Insights on Backward Design from Cult of Pedagogy
The Cult of Pedagogy website contains a wealth of teaching resources on instruction, classroom management, and educational technology! If you aren't familiar with the notion of backward design, you may find this blog post useful (click on the image for the full article).
I particularly liked the "Questions About Your Lessons" (listed below), to help you reflect upon and improve your lessons.
SOME QUESTIONS ABOUT YOUR LESSONS from Cult of Pedagogy:
- What exactly do your standards require? Do they ask students to memorize and identify facts, or do they ask them to describe, explain, analyze, or create? (It’s probably the latter.)
- If it’s the latter, how closely do your assessments measure those standards? Do they actually require students to do the describing, explaining, analyzing, or creating (which would likely require them to write, present, or create some product), or do they merely ask them to recognize when someone else does it in the form of an answer on a multiple-choice test?
- Do you need to adjust your assessments so they more closely align with the standards?

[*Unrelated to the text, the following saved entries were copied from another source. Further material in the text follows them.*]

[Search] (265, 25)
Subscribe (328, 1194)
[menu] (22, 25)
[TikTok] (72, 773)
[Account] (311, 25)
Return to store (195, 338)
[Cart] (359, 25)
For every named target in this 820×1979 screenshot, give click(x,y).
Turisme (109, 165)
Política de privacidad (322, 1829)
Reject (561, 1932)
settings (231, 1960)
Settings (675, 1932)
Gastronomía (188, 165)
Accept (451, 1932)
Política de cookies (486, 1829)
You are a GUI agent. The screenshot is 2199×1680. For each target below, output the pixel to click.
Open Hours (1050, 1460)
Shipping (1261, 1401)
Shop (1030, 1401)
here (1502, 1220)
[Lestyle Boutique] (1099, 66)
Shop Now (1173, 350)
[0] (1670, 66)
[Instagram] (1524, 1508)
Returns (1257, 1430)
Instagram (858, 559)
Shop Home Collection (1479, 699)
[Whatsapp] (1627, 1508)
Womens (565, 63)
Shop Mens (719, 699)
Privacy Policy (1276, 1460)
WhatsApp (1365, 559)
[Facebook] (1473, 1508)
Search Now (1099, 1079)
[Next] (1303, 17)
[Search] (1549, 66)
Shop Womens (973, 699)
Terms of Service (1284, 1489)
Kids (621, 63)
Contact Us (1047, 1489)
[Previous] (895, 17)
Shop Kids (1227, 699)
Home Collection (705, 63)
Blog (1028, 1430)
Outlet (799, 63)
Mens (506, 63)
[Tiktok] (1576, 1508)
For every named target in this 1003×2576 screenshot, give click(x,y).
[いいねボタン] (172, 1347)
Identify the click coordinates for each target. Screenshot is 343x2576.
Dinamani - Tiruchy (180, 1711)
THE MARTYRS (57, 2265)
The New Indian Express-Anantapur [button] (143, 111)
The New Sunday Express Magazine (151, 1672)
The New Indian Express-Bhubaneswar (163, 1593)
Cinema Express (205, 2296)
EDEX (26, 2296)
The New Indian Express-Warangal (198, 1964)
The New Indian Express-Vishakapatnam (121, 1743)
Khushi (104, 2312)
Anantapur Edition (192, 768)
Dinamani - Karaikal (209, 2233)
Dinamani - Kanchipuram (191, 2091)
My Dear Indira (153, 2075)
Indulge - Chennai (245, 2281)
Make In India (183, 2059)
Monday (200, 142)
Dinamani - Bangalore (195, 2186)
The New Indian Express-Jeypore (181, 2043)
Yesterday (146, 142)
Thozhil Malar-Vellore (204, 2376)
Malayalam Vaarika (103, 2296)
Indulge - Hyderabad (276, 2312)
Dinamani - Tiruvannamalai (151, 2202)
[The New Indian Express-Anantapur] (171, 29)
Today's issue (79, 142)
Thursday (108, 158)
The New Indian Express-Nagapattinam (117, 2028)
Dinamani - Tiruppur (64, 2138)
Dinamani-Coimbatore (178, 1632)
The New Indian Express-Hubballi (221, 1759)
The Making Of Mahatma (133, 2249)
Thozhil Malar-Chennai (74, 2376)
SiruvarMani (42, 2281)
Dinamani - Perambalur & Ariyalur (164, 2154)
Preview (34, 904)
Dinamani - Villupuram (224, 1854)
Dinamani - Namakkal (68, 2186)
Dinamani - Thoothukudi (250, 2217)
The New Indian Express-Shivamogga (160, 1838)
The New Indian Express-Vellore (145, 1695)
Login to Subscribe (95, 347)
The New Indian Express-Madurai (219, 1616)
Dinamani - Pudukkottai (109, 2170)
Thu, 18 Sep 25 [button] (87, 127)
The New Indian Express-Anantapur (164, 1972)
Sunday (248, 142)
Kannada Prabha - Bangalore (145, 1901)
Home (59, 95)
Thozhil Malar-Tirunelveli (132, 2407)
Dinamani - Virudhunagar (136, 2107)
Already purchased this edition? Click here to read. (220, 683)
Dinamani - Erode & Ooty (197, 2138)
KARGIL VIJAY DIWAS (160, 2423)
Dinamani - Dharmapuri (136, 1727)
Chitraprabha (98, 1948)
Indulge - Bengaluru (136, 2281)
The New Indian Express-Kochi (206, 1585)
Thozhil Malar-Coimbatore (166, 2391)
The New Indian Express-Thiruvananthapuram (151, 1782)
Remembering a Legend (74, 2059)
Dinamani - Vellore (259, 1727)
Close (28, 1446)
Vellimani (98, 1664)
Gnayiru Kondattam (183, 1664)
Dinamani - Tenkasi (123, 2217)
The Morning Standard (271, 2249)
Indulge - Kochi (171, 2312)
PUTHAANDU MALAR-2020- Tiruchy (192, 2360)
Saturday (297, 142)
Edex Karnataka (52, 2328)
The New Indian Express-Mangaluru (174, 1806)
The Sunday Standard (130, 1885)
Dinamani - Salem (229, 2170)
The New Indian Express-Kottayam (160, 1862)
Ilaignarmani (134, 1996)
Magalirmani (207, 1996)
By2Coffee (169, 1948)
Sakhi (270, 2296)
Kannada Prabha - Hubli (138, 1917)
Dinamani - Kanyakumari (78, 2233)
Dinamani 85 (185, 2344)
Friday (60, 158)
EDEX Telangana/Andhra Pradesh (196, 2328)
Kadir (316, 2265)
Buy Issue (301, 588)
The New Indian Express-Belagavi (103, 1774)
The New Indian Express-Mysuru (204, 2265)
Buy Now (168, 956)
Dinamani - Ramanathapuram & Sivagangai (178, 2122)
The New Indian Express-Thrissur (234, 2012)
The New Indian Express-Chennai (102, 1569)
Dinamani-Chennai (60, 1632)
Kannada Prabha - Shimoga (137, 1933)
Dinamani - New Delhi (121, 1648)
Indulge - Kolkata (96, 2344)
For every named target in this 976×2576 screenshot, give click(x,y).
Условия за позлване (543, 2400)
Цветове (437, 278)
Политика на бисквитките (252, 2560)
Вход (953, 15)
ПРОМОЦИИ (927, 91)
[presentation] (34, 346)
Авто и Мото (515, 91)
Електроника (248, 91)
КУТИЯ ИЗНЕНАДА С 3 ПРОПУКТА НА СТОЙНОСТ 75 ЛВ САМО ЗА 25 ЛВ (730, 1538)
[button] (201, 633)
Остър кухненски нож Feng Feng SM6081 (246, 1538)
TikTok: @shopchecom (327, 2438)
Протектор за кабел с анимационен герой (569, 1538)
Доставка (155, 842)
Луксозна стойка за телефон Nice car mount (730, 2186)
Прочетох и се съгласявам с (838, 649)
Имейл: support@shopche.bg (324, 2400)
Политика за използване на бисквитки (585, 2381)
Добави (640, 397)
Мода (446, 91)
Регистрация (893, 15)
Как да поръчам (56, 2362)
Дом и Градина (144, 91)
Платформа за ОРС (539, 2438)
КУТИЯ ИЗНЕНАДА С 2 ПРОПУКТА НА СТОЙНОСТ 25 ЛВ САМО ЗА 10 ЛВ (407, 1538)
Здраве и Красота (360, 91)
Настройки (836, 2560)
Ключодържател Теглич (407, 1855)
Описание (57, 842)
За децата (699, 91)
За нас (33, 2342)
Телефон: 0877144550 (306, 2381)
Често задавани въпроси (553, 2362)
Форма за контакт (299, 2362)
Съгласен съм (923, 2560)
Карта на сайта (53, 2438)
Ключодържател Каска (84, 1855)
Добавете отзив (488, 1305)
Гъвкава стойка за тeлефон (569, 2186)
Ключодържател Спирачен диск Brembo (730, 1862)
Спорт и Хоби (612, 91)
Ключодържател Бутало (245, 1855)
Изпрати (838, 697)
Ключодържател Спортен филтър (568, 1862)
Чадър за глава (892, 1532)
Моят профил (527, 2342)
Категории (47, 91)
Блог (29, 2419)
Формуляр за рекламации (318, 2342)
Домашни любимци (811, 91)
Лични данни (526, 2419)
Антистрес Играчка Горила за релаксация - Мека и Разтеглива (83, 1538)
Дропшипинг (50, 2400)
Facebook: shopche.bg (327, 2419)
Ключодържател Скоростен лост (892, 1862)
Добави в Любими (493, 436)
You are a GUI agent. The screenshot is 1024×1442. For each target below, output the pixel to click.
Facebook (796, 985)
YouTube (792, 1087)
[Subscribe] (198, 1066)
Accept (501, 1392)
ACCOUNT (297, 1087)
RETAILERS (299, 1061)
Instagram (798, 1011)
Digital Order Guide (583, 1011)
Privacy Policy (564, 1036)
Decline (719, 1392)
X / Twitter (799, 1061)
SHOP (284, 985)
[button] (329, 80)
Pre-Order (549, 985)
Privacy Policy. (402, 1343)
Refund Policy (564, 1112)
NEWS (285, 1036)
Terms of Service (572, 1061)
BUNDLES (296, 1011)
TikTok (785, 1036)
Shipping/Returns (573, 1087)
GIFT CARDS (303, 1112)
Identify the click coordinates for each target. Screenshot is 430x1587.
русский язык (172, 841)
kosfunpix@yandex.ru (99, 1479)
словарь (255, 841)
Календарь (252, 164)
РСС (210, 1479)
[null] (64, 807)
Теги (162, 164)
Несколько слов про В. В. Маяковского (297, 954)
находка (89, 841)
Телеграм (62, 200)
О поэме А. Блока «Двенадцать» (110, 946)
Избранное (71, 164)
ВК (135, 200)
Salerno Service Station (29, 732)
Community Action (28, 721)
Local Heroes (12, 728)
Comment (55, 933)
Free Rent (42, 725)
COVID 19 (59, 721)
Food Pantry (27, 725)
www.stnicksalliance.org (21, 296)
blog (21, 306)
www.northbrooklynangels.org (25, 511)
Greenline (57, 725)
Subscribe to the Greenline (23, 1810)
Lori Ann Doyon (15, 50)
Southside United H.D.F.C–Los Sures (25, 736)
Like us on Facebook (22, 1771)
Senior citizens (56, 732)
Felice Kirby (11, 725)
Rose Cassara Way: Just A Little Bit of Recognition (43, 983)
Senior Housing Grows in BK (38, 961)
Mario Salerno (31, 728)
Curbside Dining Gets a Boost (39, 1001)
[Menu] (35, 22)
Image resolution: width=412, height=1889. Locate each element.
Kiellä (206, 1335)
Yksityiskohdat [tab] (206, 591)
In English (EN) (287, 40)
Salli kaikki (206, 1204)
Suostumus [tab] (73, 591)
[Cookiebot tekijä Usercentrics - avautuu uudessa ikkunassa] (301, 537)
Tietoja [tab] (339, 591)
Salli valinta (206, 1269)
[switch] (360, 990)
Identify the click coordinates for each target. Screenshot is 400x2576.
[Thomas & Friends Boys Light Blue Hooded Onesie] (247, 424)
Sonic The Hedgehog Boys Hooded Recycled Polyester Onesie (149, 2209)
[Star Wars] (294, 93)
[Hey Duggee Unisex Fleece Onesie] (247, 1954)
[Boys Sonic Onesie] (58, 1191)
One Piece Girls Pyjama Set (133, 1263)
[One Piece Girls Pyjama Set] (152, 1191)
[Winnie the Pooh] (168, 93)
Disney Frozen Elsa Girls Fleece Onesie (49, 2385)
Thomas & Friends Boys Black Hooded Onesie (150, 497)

- If you do, the next step is to rework the lessons that lead up to that assessment. Does every lesson contribute to student success on that assessment? Could some of your lessons be omitted because they don’t connect directly to the assessment? Are you missing anything? For example, if your assessment requires students to write in academic language and support their ideas with evidence, you should include some lessons that give students practice with that kind of writing.
- Finally, will the assessment be weighted heavily in your gradebook? (It should be.) The lessons and activities leading up to the final assessment are there to give students exposure to the knowledge and practice with the skills necessary to perform on that final assessment; ideally, they should receive no grades at all on those activities. If you absolutely must assign some points, be sure the final assessment is worth a heck of a lot more than those smaller tasks.